*Source text*
Hyperbolic/Elliptic Geometry

👋 Introduction

In Hyperbolic Geometry,
- two parallel lines meet outside the null circle.
- Given a line $l$ , there are more one parallel lines that pass through a point $p$ .
Notations: To distinguish with Euclidean geometry, lines are written as capital letters.

For efficiency, quadrance and spread can also be written as follows.
The quadrance $q (a, b)$ between points $a$ and $b$ is: $q (a, b) \equiv 1 - (a \cdot b^{⊥})^{2} / (a \cdot a^{⊥}) (b \cdot b^{⊥})$
The spread $S (L, M)$ between lines $L$ and $M$ is $S (L, M) \equiv 1 - (L \cdot M^{⊥})^{2} / (L \cdot L^{⊥}) (M \cdot M^{⊥})$
Note: In Hyperbolic Geometry, the quadrance of two points inside the null circle is negative.

*Data lines*
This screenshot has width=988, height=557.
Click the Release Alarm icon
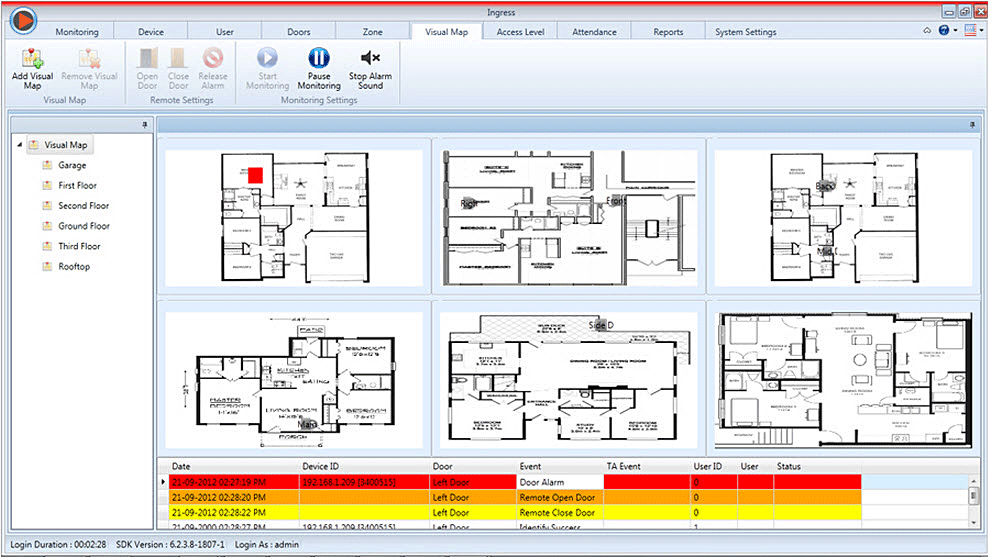[212, 58]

*Set tasks*
**1)** Using the hyperbolic geometry text, decide whether each statement agrees with it. Answer yes or no for each, and quote the words of the text that settle it: (a) Lines are written as capital letters to set them apart from Euclidean geometry. (b) The quadrance of two points inside the null circle is positive. (c) Two parallel lines meet inside the null circle.
**2)** Return the part of the hyperbolic geometry text from "- Given a line" to "circle is negative.", copied word for word.
**3)** Put this sentence from the hyperbolic geometry text into Spanish: "Note: In Hyperbolic Geometry, the quadrance of two points inside the null circle is negative."

*The replies*
**1)**
(a) Yes: "To distinguish with Euclidean geometry, lines are written as capital letters."
(b) No: "the quadrance of two points inside the null circle is negative."
(c) No: "two parallel lines meet outside the null circle."

**2)**
- Given a line $l$ , there are more one parallel lines that pass through a point $p$ .
Notations: To distinguish with Euclidean geometry, lines are written as capital letters.

For efficiency, quadrance and spread can also be written as follows.
The quadrance $q (a, b)$ between points $a$ and $b$ is: $q (a, b) \equiv 1 - (a \cdot b^{⊥})^{2} / (a \cdot a^{⊥}) (b \cdot b^{⊥})$
The spread $S (L, M)$ between lines $L$ and $M$ is $S (L, M) \equiv 1 - (L \cdot M^{⊥})^{2} / (L \cdot L^{⊥}) (M \cdot M^{⊥})$
Note: In Hyperbolic Geometry, the quadrance of two points inside the null circle is negative.

**3)** Nota: En la geometría hiperbólica, la cuadrancia de dos puntos dentro del círculo nulo es negativa.